One Summer in Georgia by Cole Parker

He was on his way home, a leisurely trip driving back roads in rural Georgia.
A sudden encounter with a young teen interrupted his trip.
He’d just completed a job, and the last thing he needed was a passenger.
Especially a kid as a passenger.

Chapter 3

The first thing we did was eat. The boy appeared ravenous, but aren’t all boys always hungry? Fitz enjoyed his burger and wolfed down—can I say that?—the bun and even a few fries that Colt gave him. We didn’t do any talking while eating. When we were finished, I think we both felt a little better. I went out and got us more Cokes. I found an extra ice container someone had left by the machine and brought it back to the room so Fitz would have a water bowl. I balked at letting him drink from the container we were using for our own ice.

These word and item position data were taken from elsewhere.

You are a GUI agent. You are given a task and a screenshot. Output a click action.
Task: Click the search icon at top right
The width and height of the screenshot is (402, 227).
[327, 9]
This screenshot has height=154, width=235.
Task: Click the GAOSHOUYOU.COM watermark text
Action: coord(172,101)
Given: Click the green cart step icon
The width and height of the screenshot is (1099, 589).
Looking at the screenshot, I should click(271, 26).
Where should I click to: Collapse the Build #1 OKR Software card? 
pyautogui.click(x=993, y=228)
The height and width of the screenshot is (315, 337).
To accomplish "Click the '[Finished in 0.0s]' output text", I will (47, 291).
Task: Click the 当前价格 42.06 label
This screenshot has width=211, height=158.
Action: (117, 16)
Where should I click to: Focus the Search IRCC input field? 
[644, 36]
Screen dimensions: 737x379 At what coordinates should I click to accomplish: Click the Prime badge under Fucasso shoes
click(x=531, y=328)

“I need a shower, and you do, too,” I said. “You want to go first?”

Colt shook his head. “I should take Fitz out. You go first.”

I stood up. “Just so you know, there’s a couple a few doors down. They shouldn’t be done with what they’re doing yet. They may even be staying the night, but I doubt it. Anyway, you might want to get into the woods and back here as quick as you can. I’ll leave the door unlocked.”

When I came out of the bathroom, wearing only a fresh pair of boxers, Colt was back on the bed. Fitz was, too. I hoped Colt didn’t plan on him sleeping there. “All yours,” I said.

“I don’t have anything to wear but these,” he said, indicating the shorts he was wearing.

I moved to my duffel and pulled out a tee shirt. “You can wear this to sleep in if you want. However you want to do it.”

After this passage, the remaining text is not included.